Rod Drury at AWS Summit in Auckland.

Notes left over after interviewing Xero CEO Rod Drury for a magazine article.

On marketing Xero:
“Xero is a product for small businesses. They need all the complexity found in enterprise software. Yet because of its nature we have to sell it like a consumer product. You can’t go one-on-one with every customer. It’s intensive. There are a lot of up front costs.”

Drury went on to say the Xero business model is partly about spending a lot up front to get small annuity revenues.

On being profitable now:
“You can’t fake this stuff. We have more than a quarter of a billion cash in the bank, that’s a big moat to protect us.

“There are plenty of opportunities swim to the side”. 

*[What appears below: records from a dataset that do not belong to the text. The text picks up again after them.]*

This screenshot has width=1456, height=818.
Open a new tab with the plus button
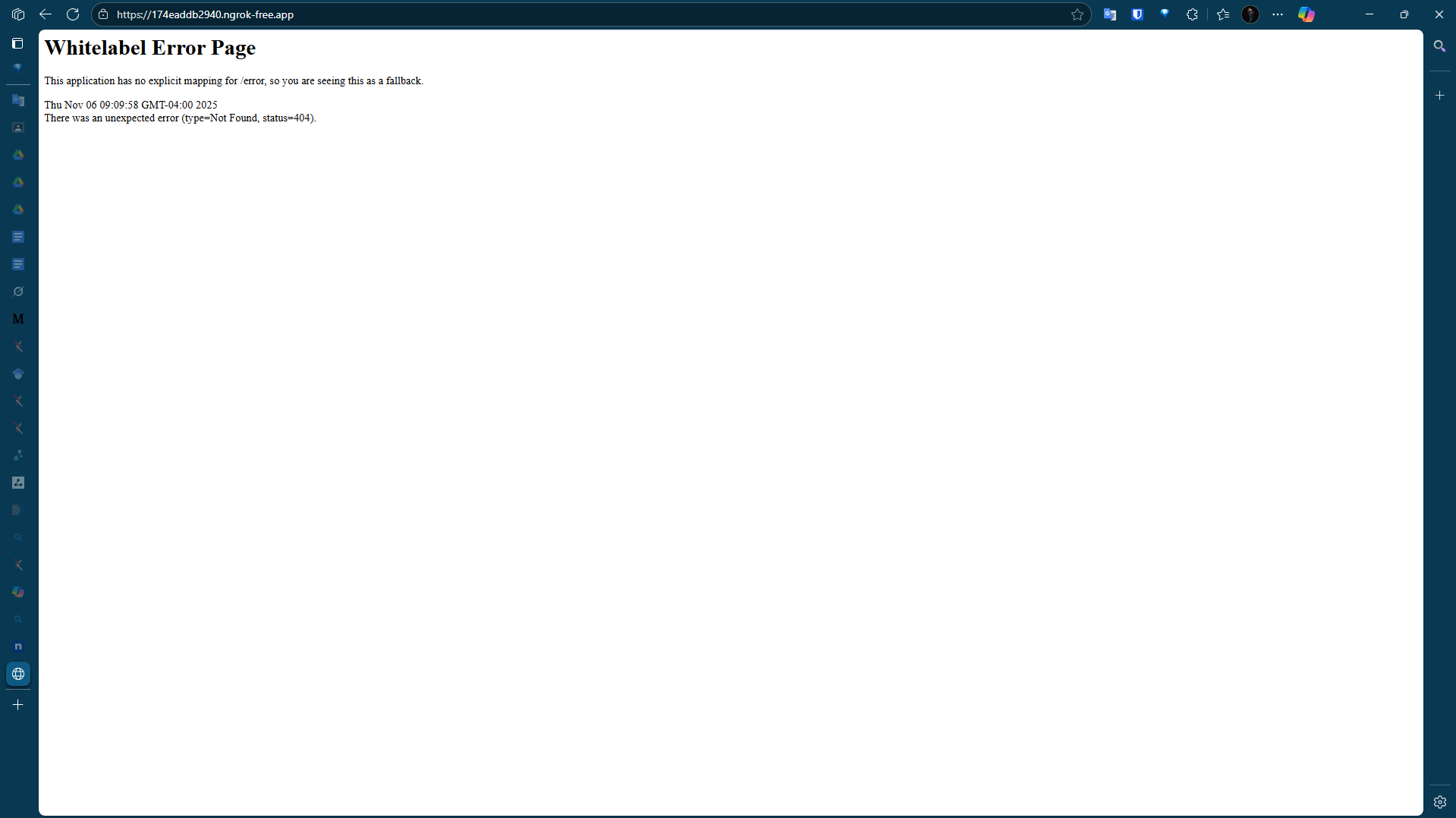[18, 705]
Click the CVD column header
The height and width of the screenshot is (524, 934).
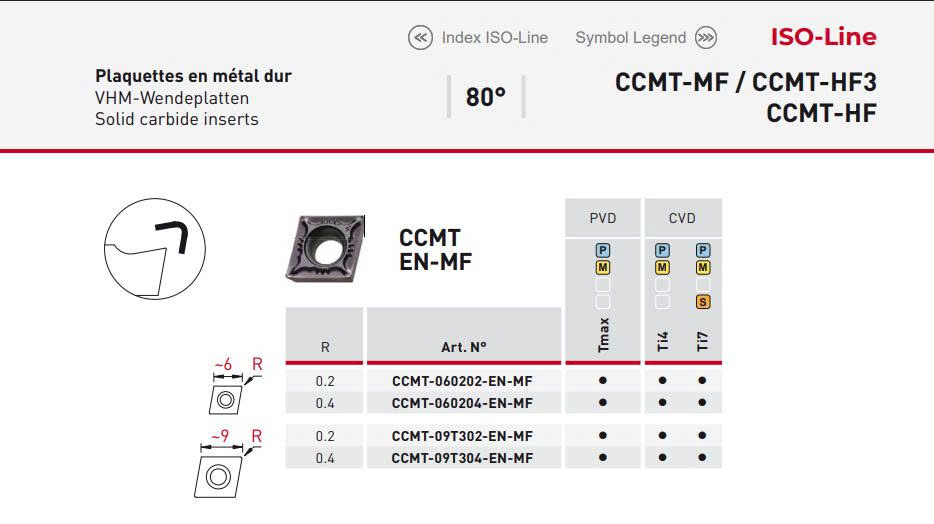[682, 218]
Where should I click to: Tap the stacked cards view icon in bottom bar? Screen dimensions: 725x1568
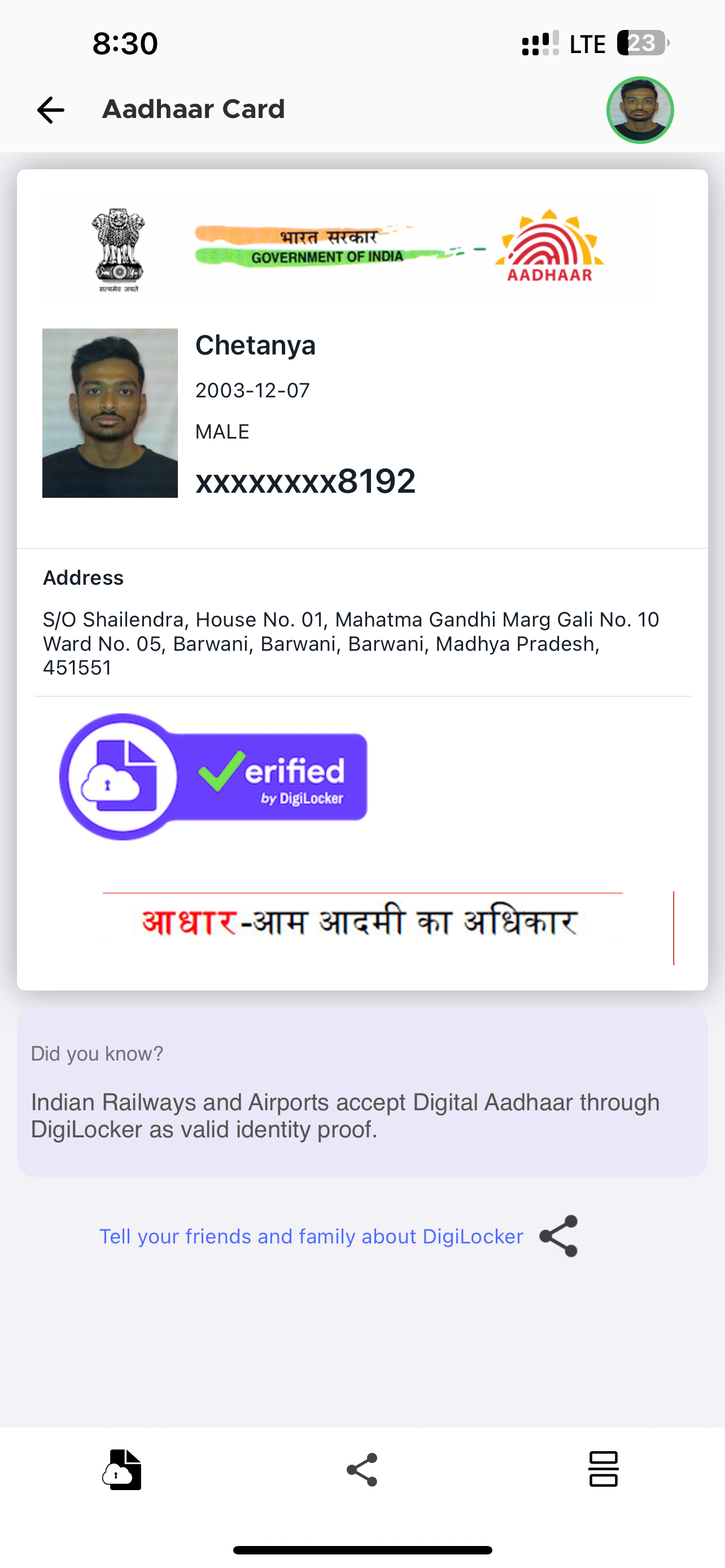pos(603,1469)
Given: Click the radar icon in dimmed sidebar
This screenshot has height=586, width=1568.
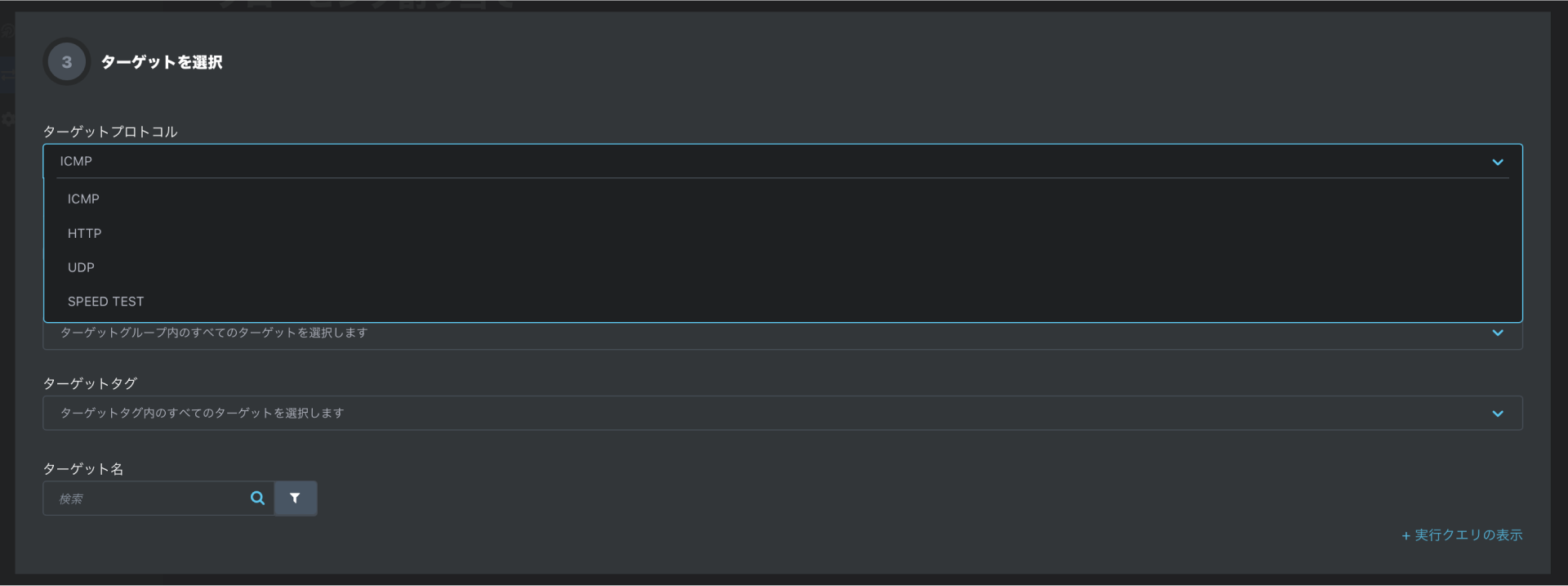Looking at the screenshot, I should click(x=7, y=32).
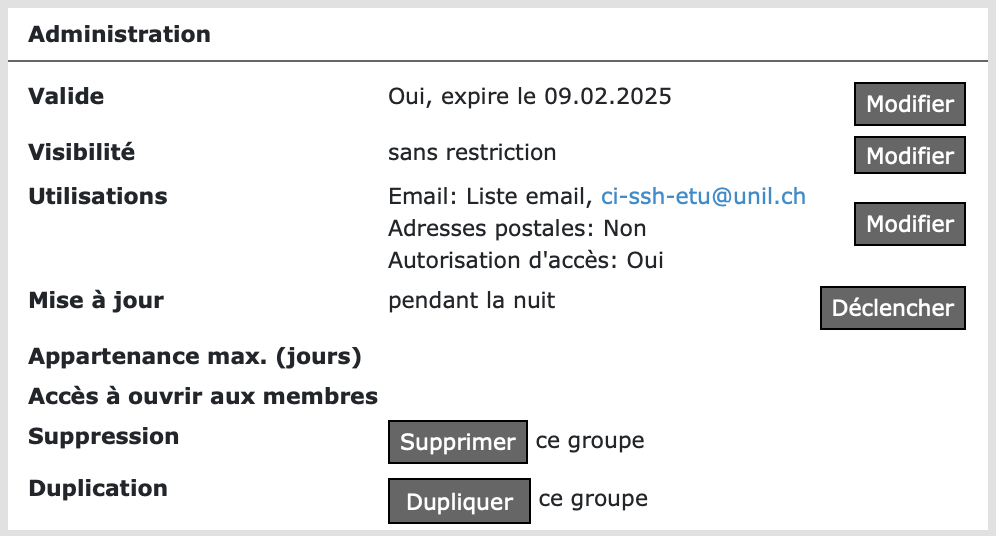Click Modifier button for Utilisations row
This screenshot has width=996, height=536.
point(909,224)

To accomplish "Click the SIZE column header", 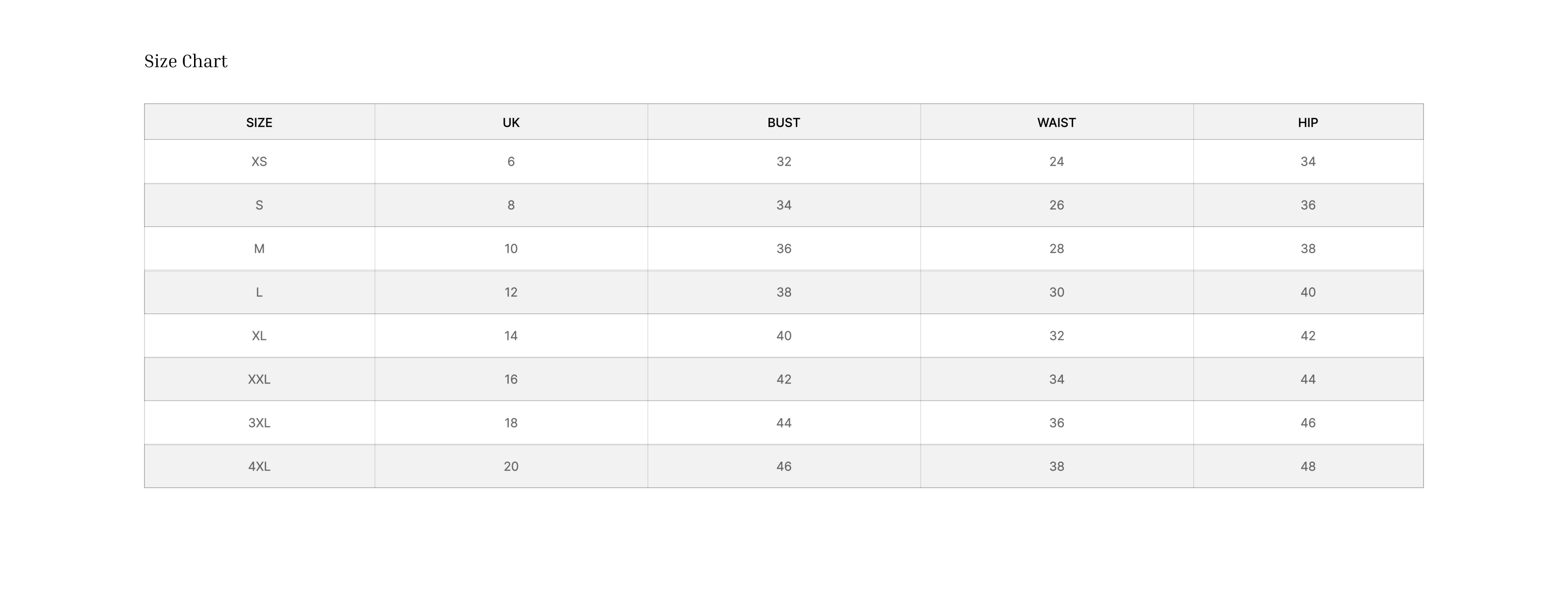I will tap(259, 123).
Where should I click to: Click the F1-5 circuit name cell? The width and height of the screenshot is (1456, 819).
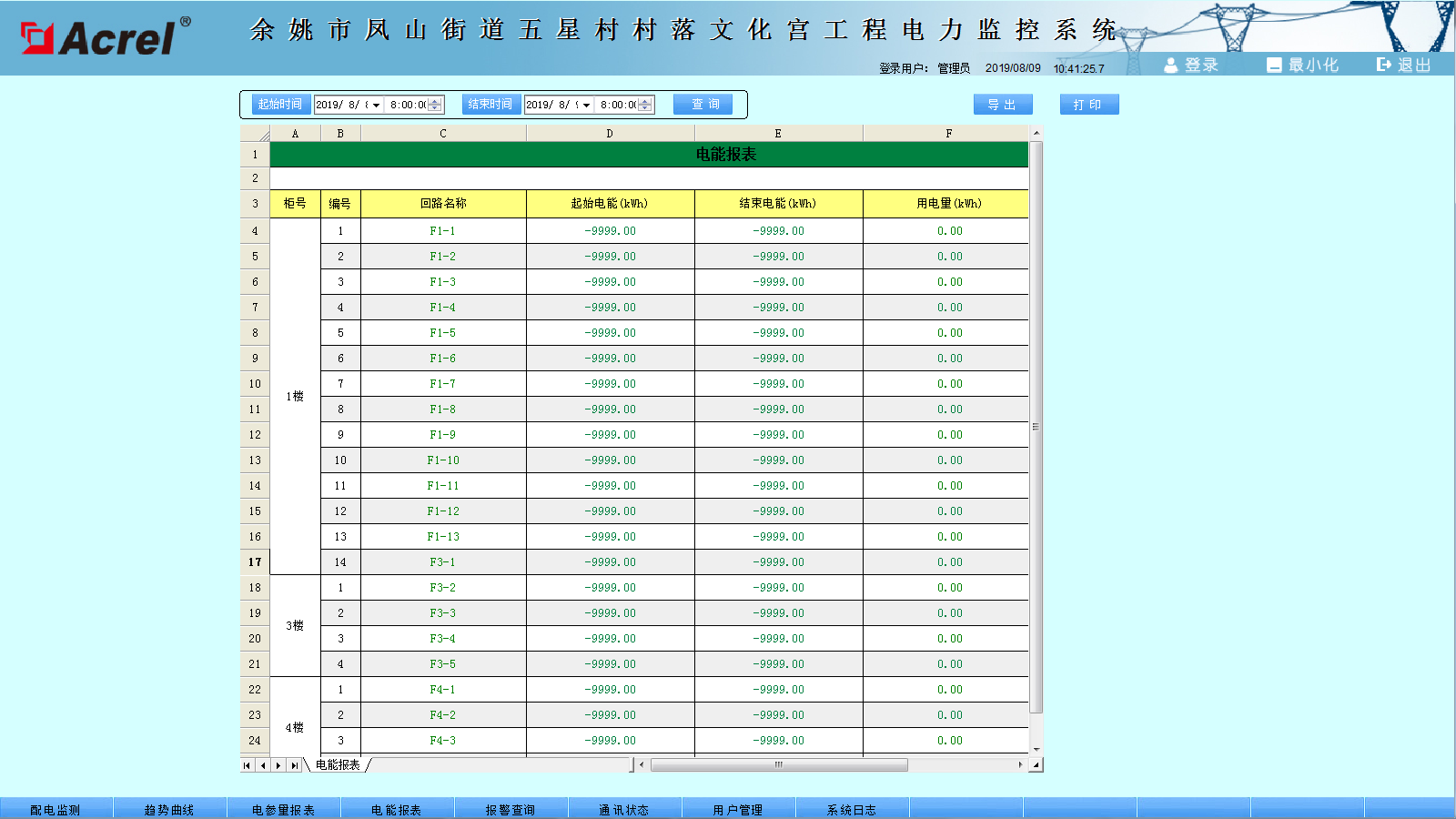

This is a great metaphor, in essence he’s saying Xero could stop spending on growth tomorrow and those monthly subscription fees would deliver a respectable profit. However, Drury and Xero have big ambitions and a war chest full of cash to help pursue them

“We’re executing well and growing faster than our competitors. We can’t keep hiring new people at the rate we currently are. Eventually our numbers will cross over”. 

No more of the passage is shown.